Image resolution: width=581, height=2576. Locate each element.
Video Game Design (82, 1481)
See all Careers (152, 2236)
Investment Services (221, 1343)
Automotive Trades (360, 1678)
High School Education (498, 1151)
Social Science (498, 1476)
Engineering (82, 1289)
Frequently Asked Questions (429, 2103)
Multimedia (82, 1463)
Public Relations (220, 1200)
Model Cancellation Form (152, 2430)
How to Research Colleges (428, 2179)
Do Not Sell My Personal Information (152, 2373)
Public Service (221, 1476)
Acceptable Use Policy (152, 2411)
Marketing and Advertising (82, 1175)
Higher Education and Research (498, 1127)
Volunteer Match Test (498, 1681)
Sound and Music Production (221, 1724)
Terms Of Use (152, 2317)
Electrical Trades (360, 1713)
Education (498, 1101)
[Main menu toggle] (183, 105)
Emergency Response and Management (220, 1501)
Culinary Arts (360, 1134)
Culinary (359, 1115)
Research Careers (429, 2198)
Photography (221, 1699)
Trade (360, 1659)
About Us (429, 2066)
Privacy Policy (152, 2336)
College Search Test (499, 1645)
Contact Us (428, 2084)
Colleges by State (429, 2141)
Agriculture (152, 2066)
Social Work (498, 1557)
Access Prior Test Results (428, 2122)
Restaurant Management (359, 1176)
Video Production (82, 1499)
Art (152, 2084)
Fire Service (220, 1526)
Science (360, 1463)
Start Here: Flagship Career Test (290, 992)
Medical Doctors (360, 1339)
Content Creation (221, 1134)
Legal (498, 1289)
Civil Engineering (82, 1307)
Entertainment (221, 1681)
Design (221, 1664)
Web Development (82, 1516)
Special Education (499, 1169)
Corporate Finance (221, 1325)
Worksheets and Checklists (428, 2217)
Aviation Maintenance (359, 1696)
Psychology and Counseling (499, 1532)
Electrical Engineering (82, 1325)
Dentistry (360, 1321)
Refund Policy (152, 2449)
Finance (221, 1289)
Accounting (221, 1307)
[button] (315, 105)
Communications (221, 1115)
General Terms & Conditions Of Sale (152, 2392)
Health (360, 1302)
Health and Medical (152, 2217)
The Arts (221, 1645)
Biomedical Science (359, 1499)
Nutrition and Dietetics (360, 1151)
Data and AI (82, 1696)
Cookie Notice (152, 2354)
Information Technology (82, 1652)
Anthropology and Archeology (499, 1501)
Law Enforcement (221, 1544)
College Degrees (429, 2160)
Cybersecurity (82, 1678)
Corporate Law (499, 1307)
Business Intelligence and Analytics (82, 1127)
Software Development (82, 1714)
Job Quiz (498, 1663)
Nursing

------------------------------------------------------------

**GOAL OF THE EXERCISE:**
Reproduce word for word the material above, beginning with the line that contains "Medical Doctors (360, 1339)" and ending with the line that contains "Corporate Finance (221, 1325)".

**WRITTEN ANSWER:**
Medical Doctors (360, 1339)
Content Creation (221, 1134)
Legal (498, 1289)
Civil Engineering (82, 1307)
Entertainment (221, 1681)
Design (221, 1664)
Web Development (82, 1516)
Special Education (499, 1169)
Corporate Finance (221, 1325)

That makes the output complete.